Hello Smarty, It's Your BookWag!
Dear Wags,
On my way to serving up my first 2024 BookWag, I took a polar plunge in the Atlantic.
I love a bracing swim. I’ve done laps in a Baltic Sea pool (just four of them, but when the water is 54 degrees Fahrenheit, that’s plenty), logged hours in an Adirondack lake in September, and jumped into frigid pools around the world. I’m not the only nut who believes in the restorative properties of an icy dunk. Wag Katja Pantzar, author of Everyday Sisu: Tapping into Finnish Fortitude for a More Resilient Life, swims in the frosty sea near Helsinki every day. An Irishwoman I know revives herself at the Forty Foot in Dun Loaghaire, the swimming spot featured on the Apple TV+ series Bad Sisters. My crew of polar bears braves rivers, ponds, and estuaries up and down the East Coast.

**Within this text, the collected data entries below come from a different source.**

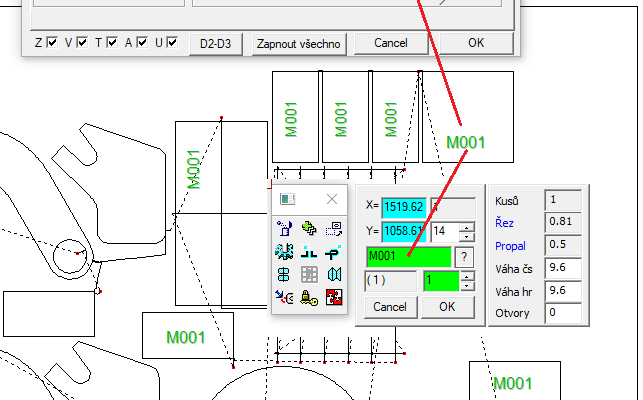Open the tool palette's header menu icon

click(287, 199)
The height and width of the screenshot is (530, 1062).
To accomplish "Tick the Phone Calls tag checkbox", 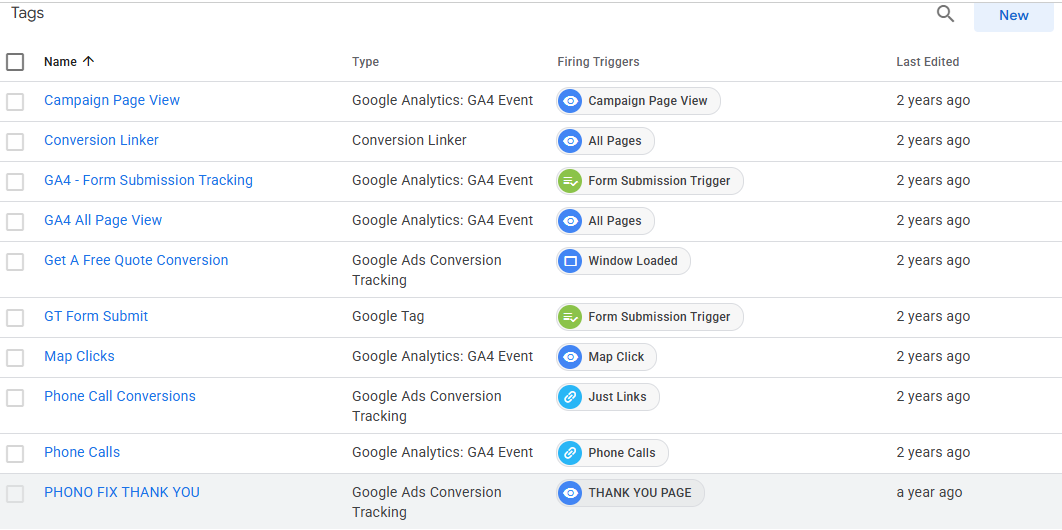I will pos(15,454).
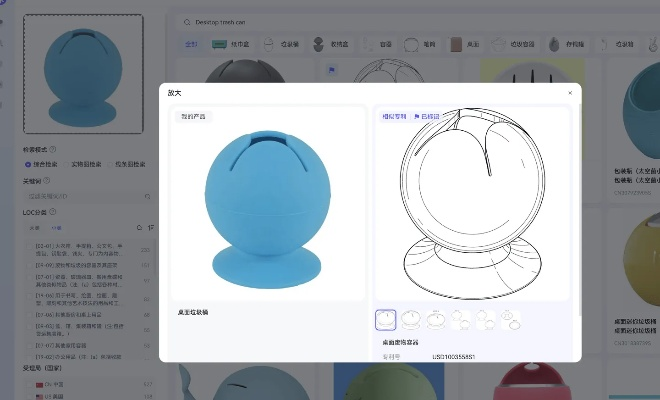Select the third patent drawing thumbnail

tap(436, 319)
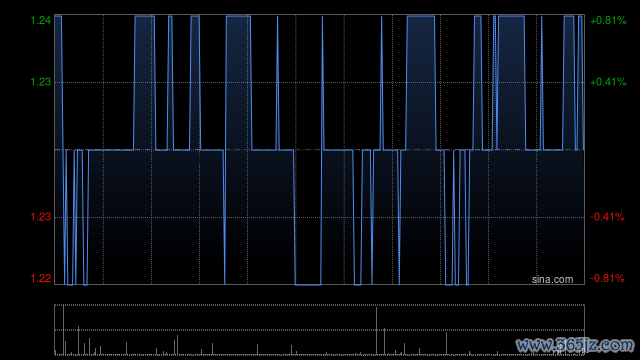Select the red 1.23 price label

[x=41, y=217]
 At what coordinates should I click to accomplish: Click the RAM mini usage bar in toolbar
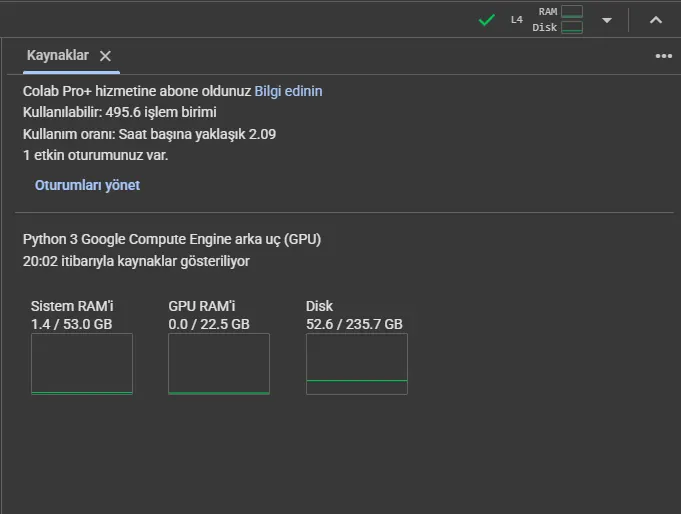[571, 12]
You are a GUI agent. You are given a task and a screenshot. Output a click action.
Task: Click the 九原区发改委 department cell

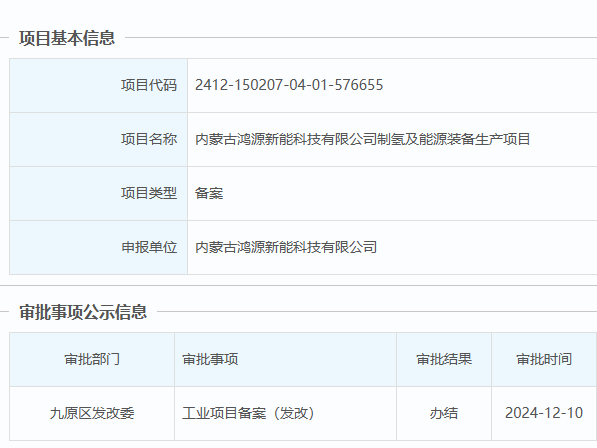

Starting the year with an icy shock may be great for the body, but creative entrepreneurs shouldn’t be left in the cold. When I came across this article about the Spotify model for audiobook compensation, my blood boiled. Here’s another godawful idea from the tech world: paying authors on how many pages a reader gets through. While we’re at it, why don’t we pay musicians by the number of measures heard before a concertgoer falls asleep? Hate a lyric? Demand your money back! Authors publish books, not sentences.

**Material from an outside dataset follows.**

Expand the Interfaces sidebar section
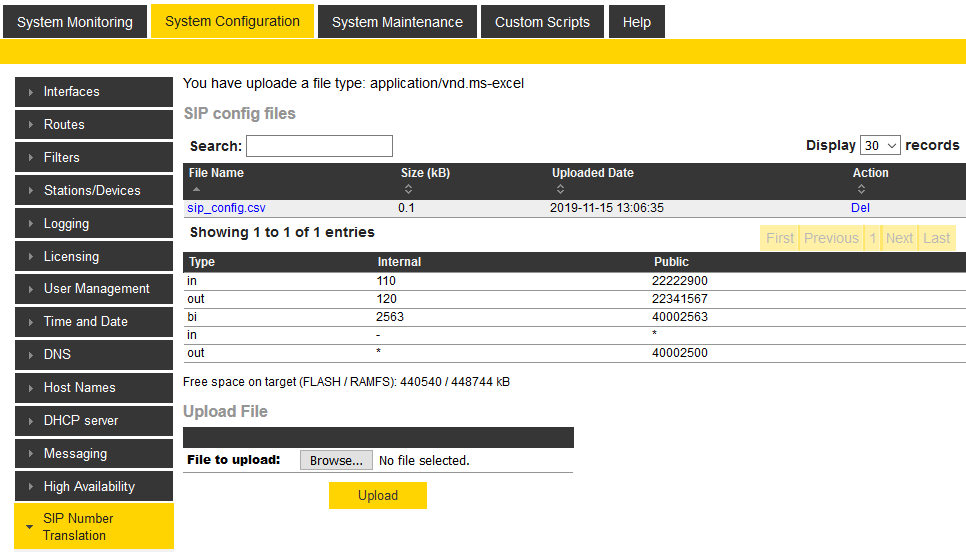This screenshot has width=966, height=552. pyautogui.click(x=94, y=92)
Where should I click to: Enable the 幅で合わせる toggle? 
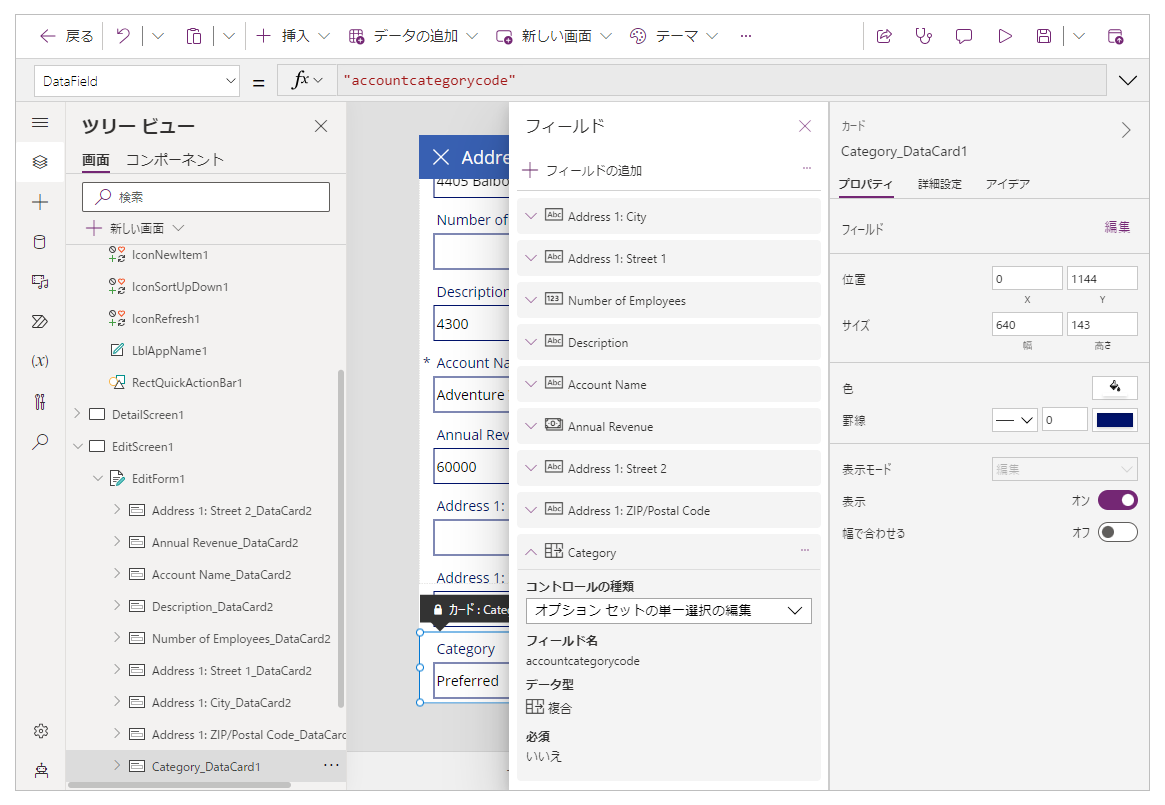coord(1117,532)
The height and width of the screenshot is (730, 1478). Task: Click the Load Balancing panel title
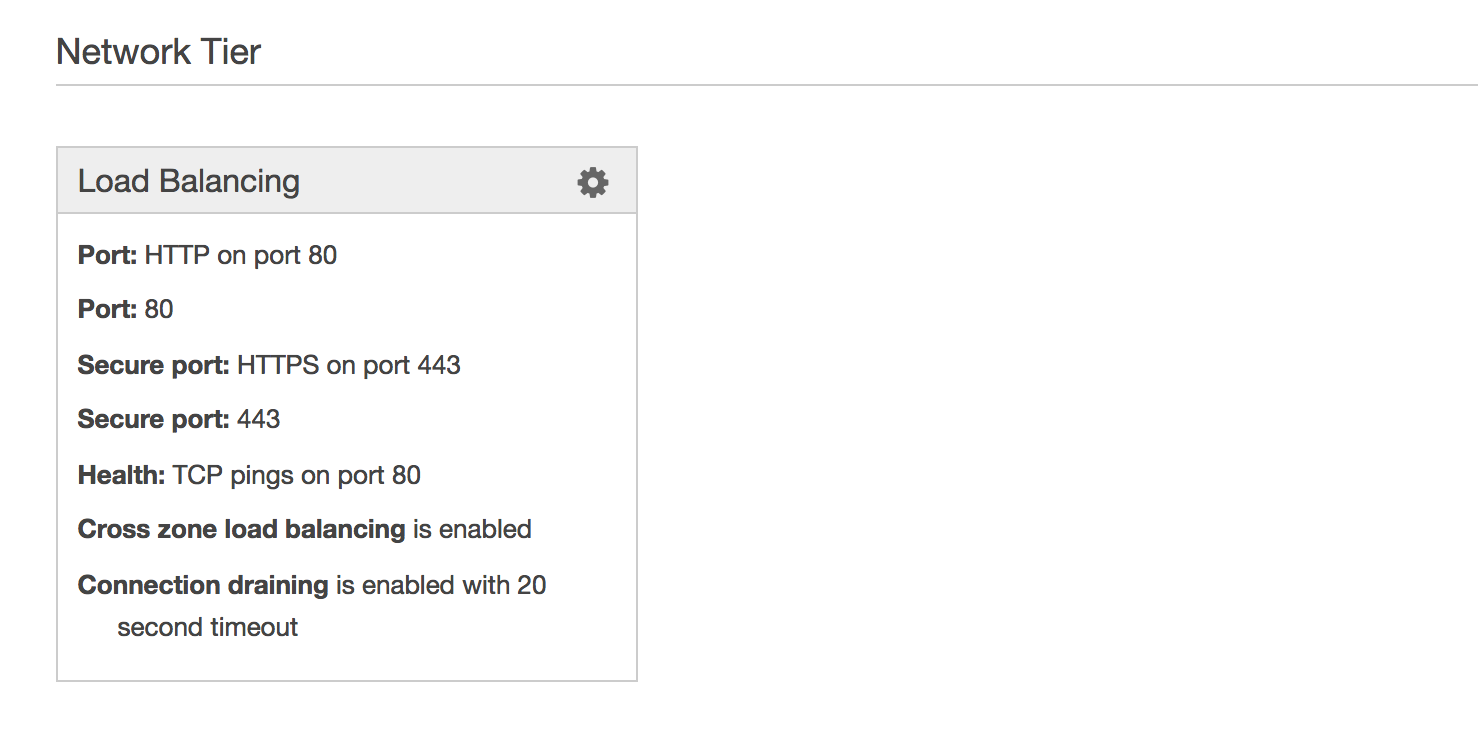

For as long as anybody can remember, readers have bought entire books, with some appreciation for all the labor that goes into them. If they dislike a plot twist, they can’t march back to the store for a refund. When you buy a dictionary, you pay the full cover price, whether you look up 10 words or 2,000.
The rest of humanity is getting pretty fed up with Silicon Valley’s attempts to reduce the best parts of existence to crummy ROI calculations. I’ve fallen asleep reading books widely held to be riveting and raced through others many folks found a slog. If I purchase a book and then forget about it for a year or two, why should the author suffer? I’m pretty sure Daniel Ek, Spotify’s billionaire CEO, won’t.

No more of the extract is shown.